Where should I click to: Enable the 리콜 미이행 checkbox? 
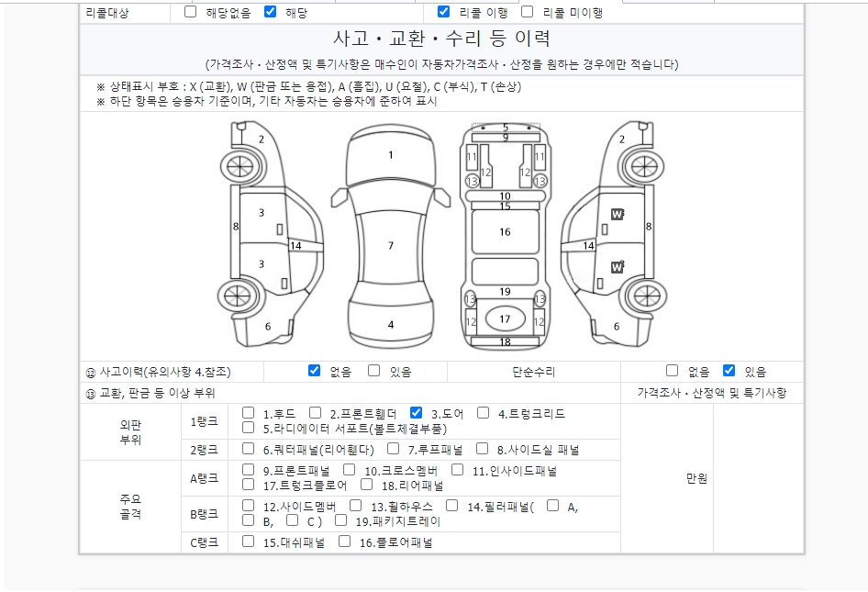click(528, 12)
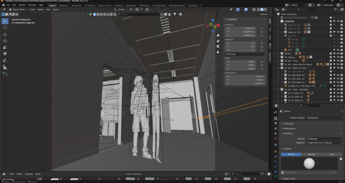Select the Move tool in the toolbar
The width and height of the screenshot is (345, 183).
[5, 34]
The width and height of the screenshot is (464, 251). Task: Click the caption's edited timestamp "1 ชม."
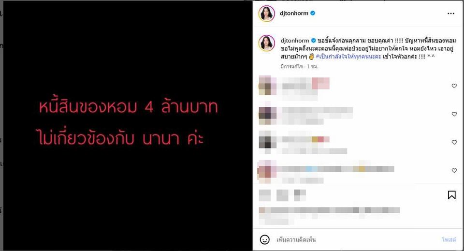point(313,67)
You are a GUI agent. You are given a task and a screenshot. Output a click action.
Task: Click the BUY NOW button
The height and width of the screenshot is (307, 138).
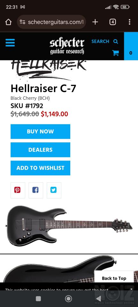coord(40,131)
++++
■ WORK REQUEST ■
I would like an exact copy of the lines from the one holding "You are a GUI" through the last line of the entries above, with the pictures left out.

■ REPLY TO THE TASK ■
You are a GUI agent. You are given a task and a screenshot. Output a click action.
Task: Click the BUY NOW button
The height and width of the screenshot is (307, 138).
coord(40,131)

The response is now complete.